I’d craved motherhood all my life, and now here it was. Not only was my baby changing himself at impressive rates; he was changing me. In fact he changed me so much and so quickly that for a time I lost touch with myself. I took my son on walks, I breastfed him on a park bench, I ate a cereal bar and picked the crumbs out of his fine fuzz of hair, and I felt for long stretches of time that I was absent. It was as if, when I’d pushed my son from my womb, I had also pushed out some integral part of my being. There was a gap within me, an echo that howled in the background of everything. Like he could hear it, my son howled too.
It’s not easy to write these things down. While they were happening, I was completely silent about them. Looking back, it’s clear to me how exhausted I was, how hormonal, how depressed. Now, to stop myself from deleting these words, I return to Audre Lorde’s essay “Man Child”, in which she writes: “The strongest lesson I can teach my son is the same lesson I teach my daughter: how to be who he wishes to be for himself. And the best way I can do this is to be who I am and hope that he will learn from this not how to be me, which is not possible, but how to be himself. And this means how to move to that voice from within himself, rather than to those raucous, persuasive, or threatening voices from outside, pressuring him to be what the world wants him to be. And that is hard enough.”
When I first sat down to write this I knew very little of what would come. I felt that my experience so far as a mother was too precarious and slippery to pin down into sentences. I worried that I would misremember the course of events or the ways that I felt about them, that I would come across harsh or soppy or somehow insincere. I was concerned that I would attempt to force a neat narrative that did not exist, as women have been forced to do in writing and in life for centuries. I told myself that I would let these fears into the words, that these fears are part of the process of writing something true, but I don’t know how to let the fears in without doing what I’m doing now, which is laying them out here very clearly. I do not want to give myself an excuse to hide. When my son became physically separate from me, I became separated from myself. I could not hear my voice from within, let alone move to it. Now I have set myself a task: to get at the truth and lay it bare, so that one day my son may choose to do the same.
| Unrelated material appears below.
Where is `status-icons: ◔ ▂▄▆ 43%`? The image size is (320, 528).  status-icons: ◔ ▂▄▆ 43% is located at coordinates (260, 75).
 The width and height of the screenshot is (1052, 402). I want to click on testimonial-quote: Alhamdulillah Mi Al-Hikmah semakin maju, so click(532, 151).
The month my son turned one, the UK went into lockdown. After a year of adjusting my entire world around my baby, overnight everyone’s lives became smaller, everyone was cut off from their old realities. There was no normal, not really, or else normal became something else entirely. Jacob was furloughed and we moved to Brighton for three months to live with my mother, who has a garden. The baby learned to walk. We went to the deserted golf course and he toddled around on the smooth, green grass, laughing. All across the country, people bought puppies to get themselves through the day. We didn’t need a puppy.
I don’t know if I learned to feel more at ease in myself during lockdown because I was no longer missing out on a life that couldn’t have existed anyway, or if it was simply due to the natural progression of time. Either way, change was at the crux of it. Some days I still feel that motherhood is a coat I saved up for only to find it doesn’t fit, but it helps to think of myself as what I am, which is a changing organism in a changing world. Soon, my son will come home and announce a word I’ve never heard him say before. Last week, we had his feet measured. My own growth is slower, less noticeable, and not always linear. But as my son is learning how to be himself, I am learning too.